E qui torna in ballo la questione principe, su cui da tempo preme la famiglia di Giulio: dichiarare l’Egitto paese non sicuro. Un passo dovuto ma che si scontra con un muro, quello della realpolitik di casa nostra. Ieri l’ennesimo esempio: dopo il voto favorevole del Senato all’Emendamento Regeni che sospende la fornitura (a titolo gratuito) dei pezzi di ricambio degli F16 al Cairo, la Commissione Esteri della Camera ha dato parere negativo su emendamento di Forza Italia e Lega Nord che chiedeva la cancellazione di quella sospensione.

Non dovrebbero esserci pericoli, spiega Erasmo Palazzotto, vice presidente della Commissione: «Il Decreto Missioni [di cui l’Emendamento Regeni è parte] sarà votato domani o dopodomani dalla Camera, è immodificabile, a causa dei tempi stretti non può tornare al Senato».

Insomma lo stop ai ricambi dovrebbe restare seppure il governo in Commissione abbia ribadito che l’Egitto è paese alleato. In tale stallo fare pressione è indispensabile, sia sull’Egitto che sull’Europa, che invece di sostenere Roma l’ha isolata tentando di sostituirla nei rapporti commerciali e strategici con Il Cairo.

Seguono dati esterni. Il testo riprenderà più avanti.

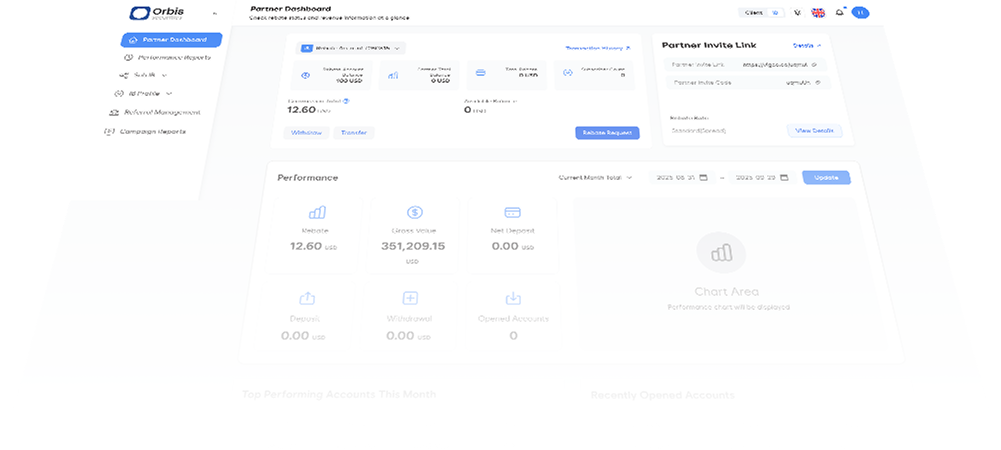Click the info icon beside the 12.60 balance label
Screen dimensions: 1001x450
tap(346, 100)
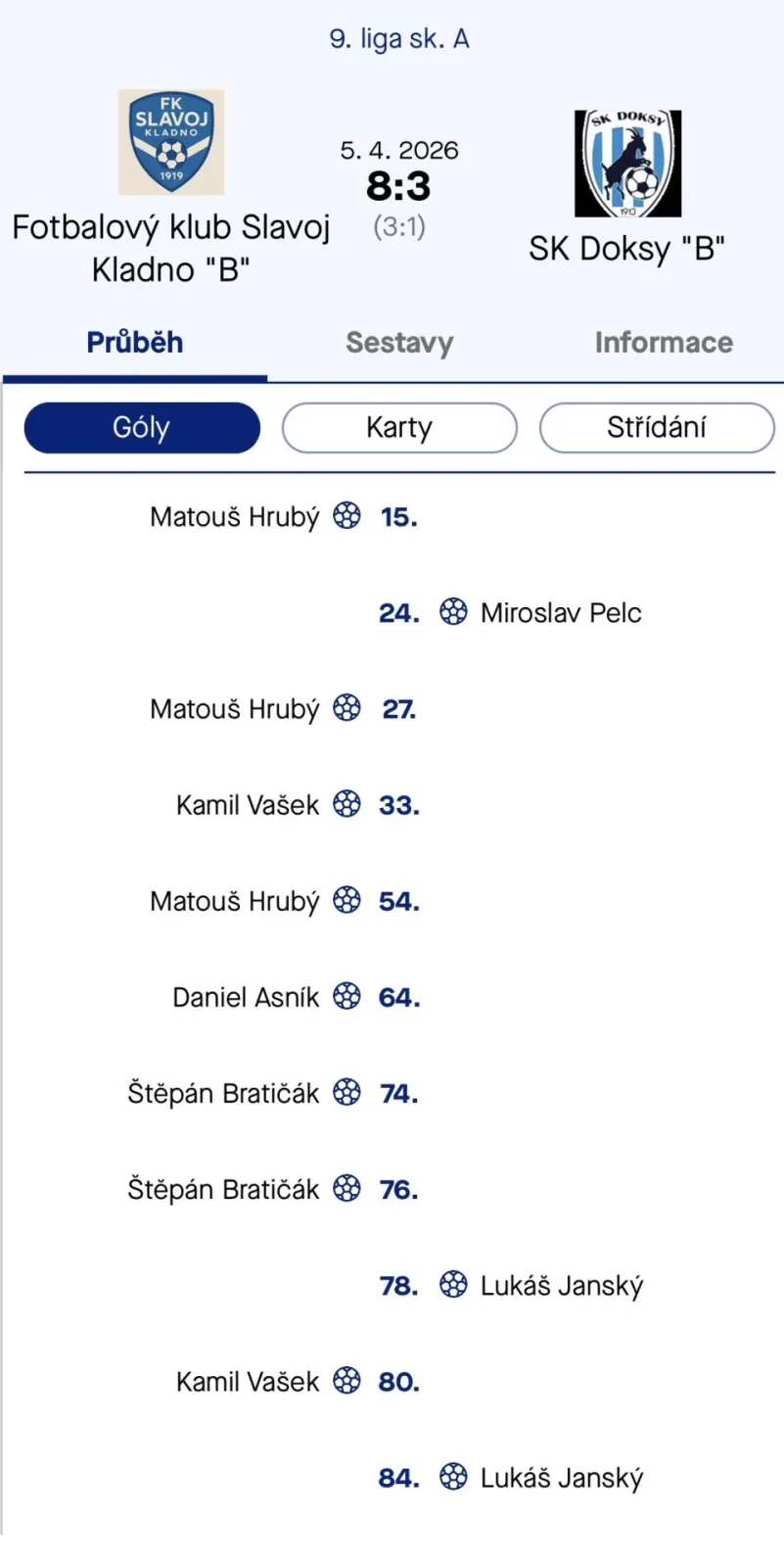
Task: Show Střídání substitutions filter
Action: pyautogui.click(x=656, y=428)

La società civile fa la sua parte (il 25 e il 26 giugno, giorni della tweet action di Amnesty, l’hashtag #veritàpergiulio è stato primo in Italia e tra i primi 40 nel mondo), ma come dice l’Arci non basta: «Siamo stati in grado di non far chiudere il caso – dice Bollini – ma la verità è lontana. E in Egitto il giro di vite su voci indipendenti, attivisti e giornalisti si inasprisce».